— Start of Data entries —

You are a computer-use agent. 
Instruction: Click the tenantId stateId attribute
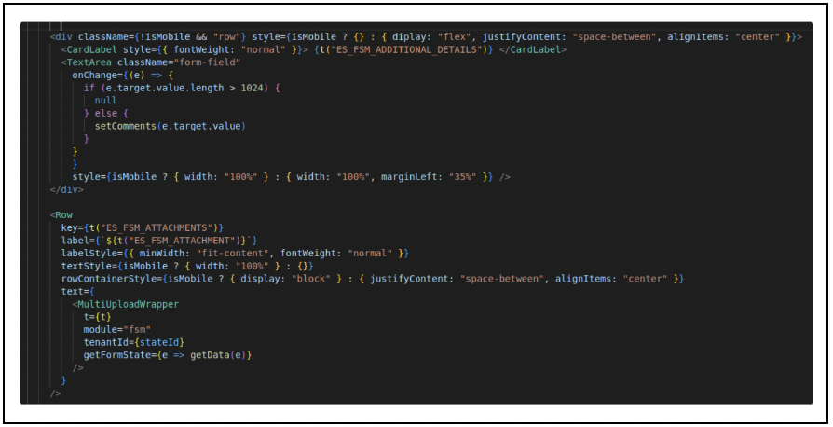click(134, 342)
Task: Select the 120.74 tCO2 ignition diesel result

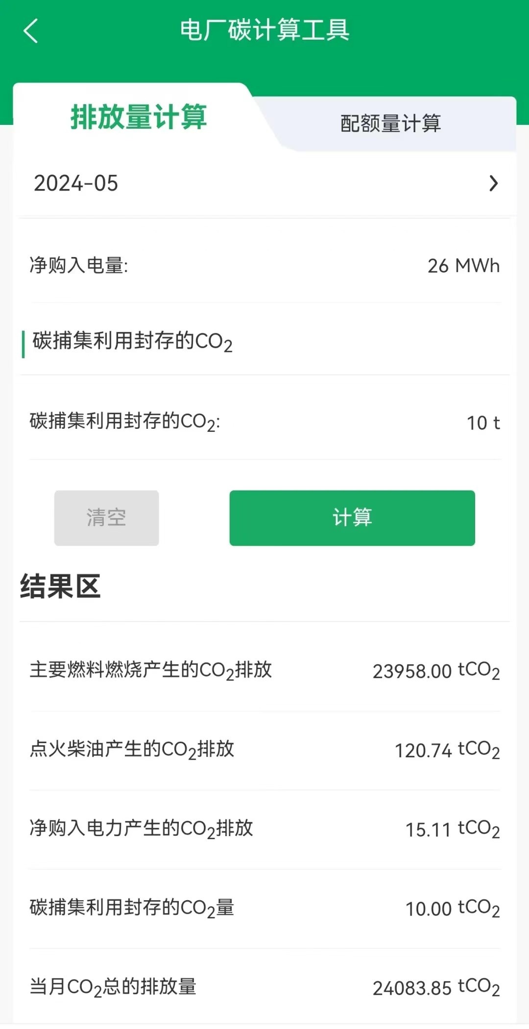Action: coord(447,750)
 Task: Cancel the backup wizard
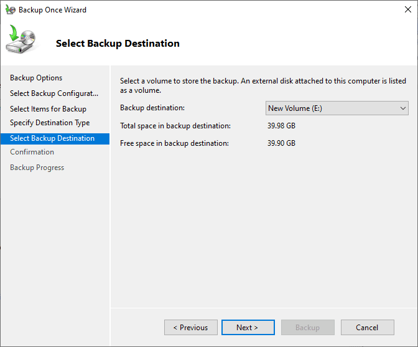click(x=367, y=328)
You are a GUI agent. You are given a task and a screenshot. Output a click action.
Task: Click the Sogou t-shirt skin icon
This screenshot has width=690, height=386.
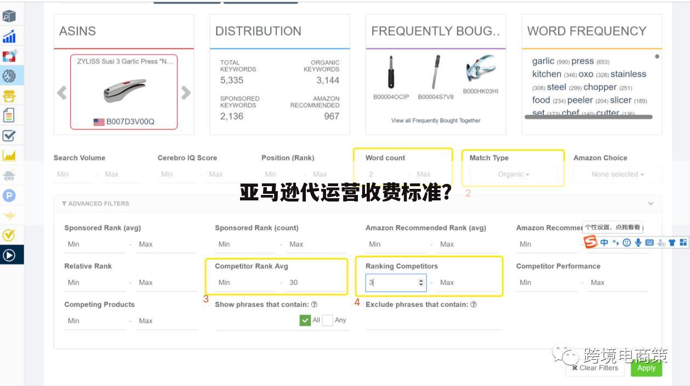(x=672, y=241)
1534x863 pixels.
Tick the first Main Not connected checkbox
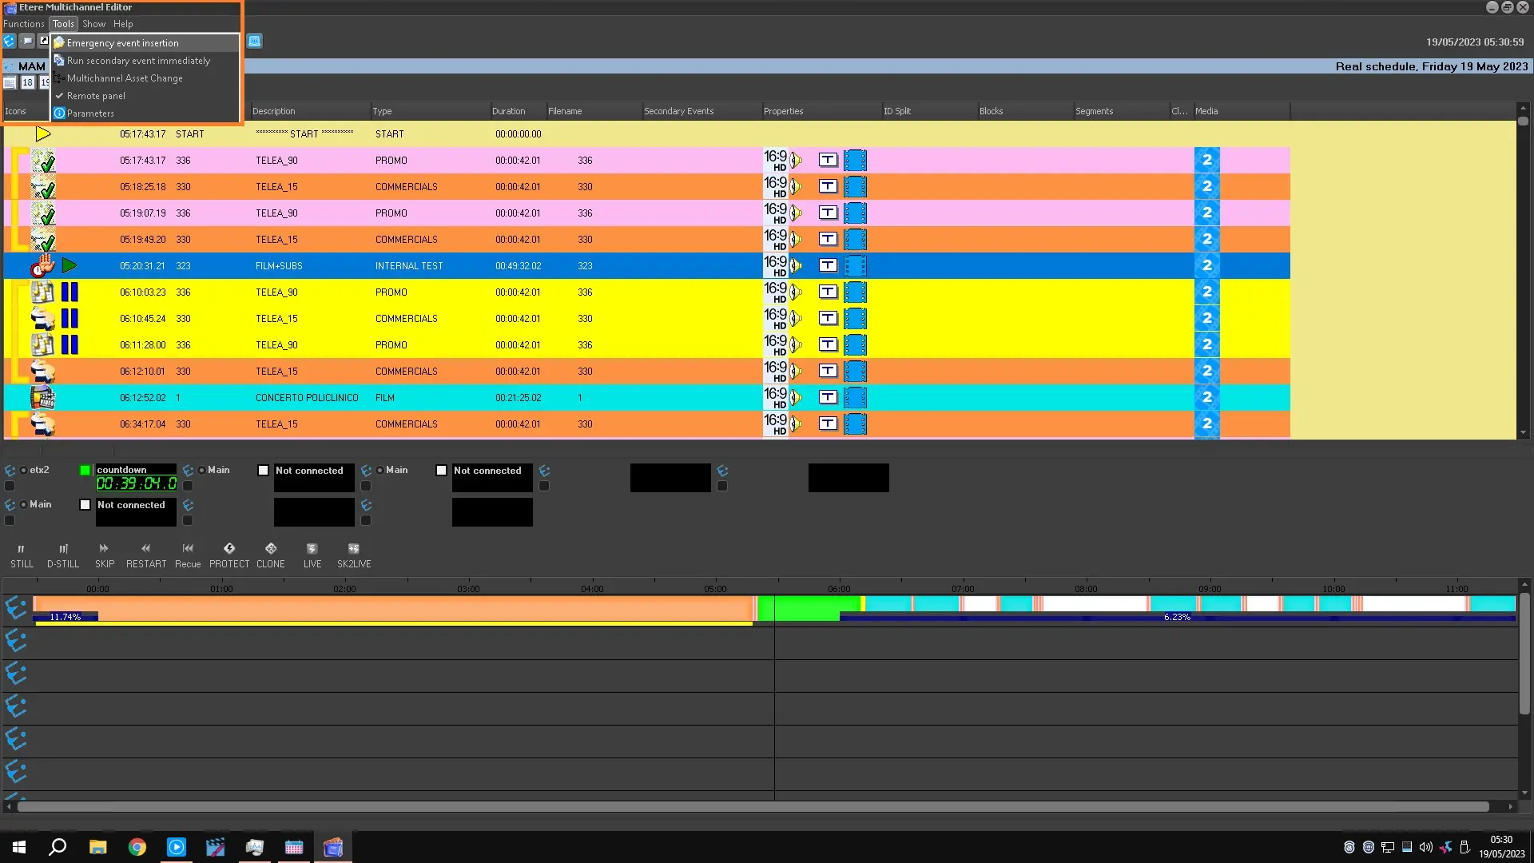point(264,471)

— End of Data entries —

= Exercise instructions =
Rewrite every line of the material above as a JSON list of strings, one string per line, omitting blank lines and leaving out the pictures.

= Response below =
[
  "You are a computer-use agent. ",
  "Instruction: Click the tenantId stateId attribute",
  "click(134, 342)",
  "Task: Select the 120.74 tCO2 ignition diesel result",
  "Action: coord(447,750)",
  " Task: Cancel the backup wizard",
  "click(x=367, y=328)",
  "You are a GUI agent. You are given a task and a screenshot. Output a click action.",
  "Task: Click the Sogou t-shirt skin icon",
  "This screenshot has width=690, height=386.",
  "(x=672, y=241)",
  "1534x863 pixels.",
  "Tick the first Main Not connected checkbox",
  "point(264,471)"
]